▶ _Brief_
As soon as the line containing "The width and height of the screenshot is (616, 454)." appears in the material below, start returning lines exactly, and end with the line containing "Given: Uncheck the Remember Me checkbox".

▶ _The data_
━━━━━━━━━━━━━━━━━━━━━━━━━━━━━━
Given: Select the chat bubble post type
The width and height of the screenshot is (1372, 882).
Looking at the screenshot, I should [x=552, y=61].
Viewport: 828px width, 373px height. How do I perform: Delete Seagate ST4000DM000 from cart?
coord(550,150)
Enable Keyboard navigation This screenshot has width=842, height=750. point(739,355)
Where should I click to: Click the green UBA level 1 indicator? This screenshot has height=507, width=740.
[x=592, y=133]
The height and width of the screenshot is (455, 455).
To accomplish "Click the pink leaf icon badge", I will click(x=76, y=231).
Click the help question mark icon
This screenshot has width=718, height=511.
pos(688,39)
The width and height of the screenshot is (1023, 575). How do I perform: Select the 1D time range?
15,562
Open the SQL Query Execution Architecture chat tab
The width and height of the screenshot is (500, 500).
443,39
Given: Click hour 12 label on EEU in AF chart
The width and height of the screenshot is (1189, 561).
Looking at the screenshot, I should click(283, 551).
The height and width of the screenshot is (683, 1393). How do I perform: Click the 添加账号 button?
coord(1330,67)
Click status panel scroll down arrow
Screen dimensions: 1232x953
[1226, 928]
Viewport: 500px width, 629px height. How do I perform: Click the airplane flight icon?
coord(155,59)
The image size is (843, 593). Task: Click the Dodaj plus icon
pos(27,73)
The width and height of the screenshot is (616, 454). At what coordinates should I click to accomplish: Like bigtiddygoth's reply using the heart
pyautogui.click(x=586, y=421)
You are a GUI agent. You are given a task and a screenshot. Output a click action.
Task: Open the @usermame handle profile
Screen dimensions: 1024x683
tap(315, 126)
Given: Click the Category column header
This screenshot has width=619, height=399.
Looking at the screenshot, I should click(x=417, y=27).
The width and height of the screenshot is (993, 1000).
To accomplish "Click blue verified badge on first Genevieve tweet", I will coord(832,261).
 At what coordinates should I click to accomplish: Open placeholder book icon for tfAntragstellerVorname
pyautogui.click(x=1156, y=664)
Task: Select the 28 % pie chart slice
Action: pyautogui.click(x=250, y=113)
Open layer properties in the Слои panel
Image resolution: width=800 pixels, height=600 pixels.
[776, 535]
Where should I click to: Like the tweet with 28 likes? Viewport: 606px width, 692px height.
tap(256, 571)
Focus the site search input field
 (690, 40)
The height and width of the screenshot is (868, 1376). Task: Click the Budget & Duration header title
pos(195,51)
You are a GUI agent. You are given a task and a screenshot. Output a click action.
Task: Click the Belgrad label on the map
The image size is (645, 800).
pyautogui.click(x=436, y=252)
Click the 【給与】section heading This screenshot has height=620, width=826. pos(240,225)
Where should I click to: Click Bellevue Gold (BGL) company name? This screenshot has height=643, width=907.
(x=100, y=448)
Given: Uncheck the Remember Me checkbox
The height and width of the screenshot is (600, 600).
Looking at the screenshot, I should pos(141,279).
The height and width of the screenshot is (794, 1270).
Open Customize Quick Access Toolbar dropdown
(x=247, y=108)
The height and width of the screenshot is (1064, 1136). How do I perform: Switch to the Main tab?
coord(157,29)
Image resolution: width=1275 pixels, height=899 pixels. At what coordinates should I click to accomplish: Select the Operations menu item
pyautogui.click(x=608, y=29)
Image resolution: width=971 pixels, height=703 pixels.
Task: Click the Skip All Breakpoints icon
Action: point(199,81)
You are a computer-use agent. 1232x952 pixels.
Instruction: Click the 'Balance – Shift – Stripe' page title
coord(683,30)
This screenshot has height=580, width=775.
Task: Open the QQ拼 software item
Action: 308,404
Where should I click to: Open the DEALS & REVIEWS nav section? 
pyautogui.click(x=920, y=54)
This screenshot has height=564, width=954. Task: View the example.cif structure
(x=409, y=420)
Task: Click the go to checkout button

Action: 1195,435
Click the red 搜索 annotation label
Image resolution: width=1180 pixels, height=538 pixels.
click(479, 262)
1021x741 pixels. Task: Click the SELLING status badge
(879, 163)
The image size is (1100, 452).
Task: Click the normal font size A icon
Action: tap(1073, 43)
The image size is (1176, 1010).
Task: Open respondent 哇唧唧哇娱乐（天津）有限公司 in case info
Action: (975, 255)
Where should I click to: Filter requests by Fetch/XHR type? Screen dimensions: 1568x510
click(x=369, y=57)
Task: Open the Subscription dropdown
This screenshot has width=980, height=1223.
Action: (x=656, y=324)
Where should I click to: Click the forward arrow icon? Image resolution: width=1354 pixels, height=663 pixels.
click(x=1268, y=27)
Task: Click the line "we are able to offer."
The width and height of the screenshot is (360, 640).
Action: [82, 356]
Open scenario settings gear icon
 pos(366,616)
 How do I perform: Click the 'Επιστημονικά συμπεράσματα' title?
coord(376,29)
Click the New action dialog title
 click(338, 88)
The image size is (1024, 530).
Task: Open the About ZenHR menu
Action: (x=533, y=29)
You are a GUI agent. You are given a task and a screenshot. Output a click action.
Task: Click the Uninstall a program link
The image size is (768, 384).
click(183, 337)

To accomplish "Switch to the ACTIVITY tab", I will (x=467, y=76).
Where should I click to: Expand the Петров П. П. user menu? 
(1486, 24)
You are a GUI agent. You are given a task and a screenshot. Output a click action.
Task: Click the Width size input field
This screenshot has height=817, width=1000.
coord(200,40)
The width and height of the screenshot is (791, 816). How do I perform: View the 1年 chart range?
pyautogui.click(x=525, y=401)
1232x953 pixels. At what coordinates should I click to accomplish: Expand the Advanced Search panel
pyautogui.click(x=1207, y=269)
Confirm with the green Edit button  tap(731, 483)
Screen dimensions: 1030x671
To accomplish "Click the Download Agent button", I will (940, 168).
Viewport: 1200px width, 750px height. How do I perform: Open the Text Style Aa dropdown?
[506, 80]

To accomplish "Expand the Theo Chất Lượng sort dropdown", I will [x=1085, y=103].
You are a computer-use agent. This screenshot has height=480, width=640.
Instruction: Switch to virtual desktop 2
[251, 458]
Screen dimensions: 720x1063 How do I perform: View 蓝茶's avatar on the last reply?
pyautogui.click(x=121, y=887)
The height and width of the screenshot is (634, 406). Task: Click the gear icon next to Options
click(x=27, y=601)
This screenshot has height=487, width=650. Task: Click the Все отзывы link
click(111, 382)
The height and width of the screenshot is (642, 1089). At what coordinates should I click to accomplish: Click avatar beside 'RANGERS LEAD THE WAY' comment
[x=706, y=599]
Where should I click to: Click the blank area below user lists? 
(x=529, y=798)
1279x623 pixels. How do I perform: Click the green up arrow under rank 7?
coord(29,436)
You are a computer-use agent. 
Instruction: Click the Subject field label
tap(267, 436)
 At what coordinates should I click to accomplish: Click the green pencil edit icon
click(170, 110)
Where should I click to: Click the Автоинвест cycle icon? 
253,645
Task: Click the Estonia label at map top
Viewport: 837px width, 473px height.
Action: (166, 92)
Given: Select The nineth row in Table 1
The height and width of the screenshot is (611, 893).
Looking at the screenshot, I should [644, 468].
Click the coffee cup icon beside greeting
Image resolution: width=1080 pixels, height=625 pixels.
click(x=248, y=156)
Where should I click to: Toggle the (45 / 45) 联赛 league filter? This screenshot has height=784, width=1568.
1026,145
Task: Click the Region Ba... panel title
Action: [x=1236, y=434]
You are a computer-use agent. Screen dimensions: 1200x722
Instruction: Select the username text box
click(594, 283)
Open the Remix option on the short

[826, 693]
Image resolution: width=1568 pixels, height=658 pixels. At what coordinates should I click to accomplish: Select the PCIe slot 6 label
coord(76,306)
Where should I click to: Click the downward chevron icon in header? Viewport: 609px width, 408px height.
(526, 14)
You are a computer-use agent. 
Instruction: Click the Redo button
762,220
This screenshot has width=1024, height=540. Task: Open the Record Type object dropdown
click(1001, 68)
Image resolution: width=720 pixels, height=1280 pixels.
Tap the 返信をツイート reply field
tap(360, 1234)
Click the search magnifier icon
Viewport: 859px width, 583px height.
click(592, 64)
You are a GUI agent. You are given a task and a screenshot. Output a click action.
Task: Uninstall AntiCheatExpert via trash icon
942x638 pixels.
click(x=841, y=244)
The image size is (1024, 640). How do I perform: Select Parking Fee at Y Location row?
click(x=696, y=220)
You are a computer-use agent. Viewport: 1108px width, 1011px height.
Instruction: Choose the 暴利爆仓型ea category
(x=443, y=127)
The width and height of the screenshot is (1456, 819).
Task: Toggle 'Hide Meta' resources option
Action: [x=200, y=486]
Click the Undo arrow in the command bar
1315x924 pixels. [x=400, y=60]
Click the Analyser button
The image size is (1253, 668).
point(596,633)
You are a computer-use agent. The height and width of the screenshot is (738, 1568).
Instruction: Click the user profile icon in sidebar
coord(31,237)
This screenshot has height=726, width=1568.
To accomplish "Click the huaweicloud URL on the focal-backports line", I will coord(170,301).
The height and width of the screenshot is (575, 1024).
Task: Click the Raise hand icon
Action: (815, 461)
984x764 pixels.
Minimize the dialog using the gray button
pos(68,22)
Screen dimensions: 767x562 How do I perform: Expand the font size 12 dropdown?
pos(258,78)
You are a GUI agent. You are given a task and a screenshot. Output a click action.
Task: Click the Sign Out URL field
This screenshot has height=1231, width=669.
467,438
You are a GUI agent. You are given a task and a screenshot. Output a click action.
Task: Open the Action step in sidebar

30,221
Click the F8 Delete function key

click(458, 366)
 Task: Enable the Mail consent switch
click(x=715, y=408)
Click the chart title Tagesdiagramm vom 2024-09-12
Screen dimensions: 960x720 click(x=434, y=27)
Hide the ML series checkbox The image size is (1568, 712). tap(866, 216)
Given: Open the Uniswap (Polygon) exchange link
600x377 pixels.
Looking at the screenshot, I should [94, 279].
━━━━━━━━━━━━━━━━━━━━━━━━━━━━━━
▶ _Response_
The width and height of the screenshot is (616, 454). At what coordinates should I click to accomplish: Like bigtiddygoth's reply using the heart
pyautogui.click(x=586, y=421)
You are a GUI agent. You are given a task and a screenshot. Output a click action.
Task: Open the @usermame handle profile
Screen dimensions: 1024x683
tap(315, 126)
Given: Click the Category column header
This screenshot has width=619, height=399.
Looking at the screenshot, I should click(x=417, y=27).
The width and height of the screenshot is (993, 1000).
To accomplish "Click blue verified badge on first Genevieve tweet", I will coord(832,261).
 At what coordinates should I click to accomplish: Open placeholder book icon for tfAntragstellerVorname
pyautogui.click(x=1156, y=664)
Task: Select the 28 % pie chart slice
Action: pyautogui.click(x=250, y=113)
Open layer properties in the Слои panel
Image resolution: width=800 pixels, height=600 pixels.
[776, 535]
Where should I click to: Like the tweet with 28 likes? Viewport: 606px width, 692px height.
tap(256, 571)
Focus the site search input field
 (690, 40)
The height and width of the screenshot is (868, 1376). Task: Click the Budget & Duration header title
pos(195,51)
You are a GUI agent. You are given a task and a screenshot. Output a click action.
Task: Click the Belgrad label on the map
The image size is (645, 800).
pyautogui.click(x=436, y=252)
Click the 【給与】section heading This screenshot has height=620, width=826. pos(240,225)
Where should I click to: Click Bellevue Gold (BGL) company name? This screenshot has height=643, width=907.
(x=100, y=448)
Given: Uncheck the Remember Me checkbox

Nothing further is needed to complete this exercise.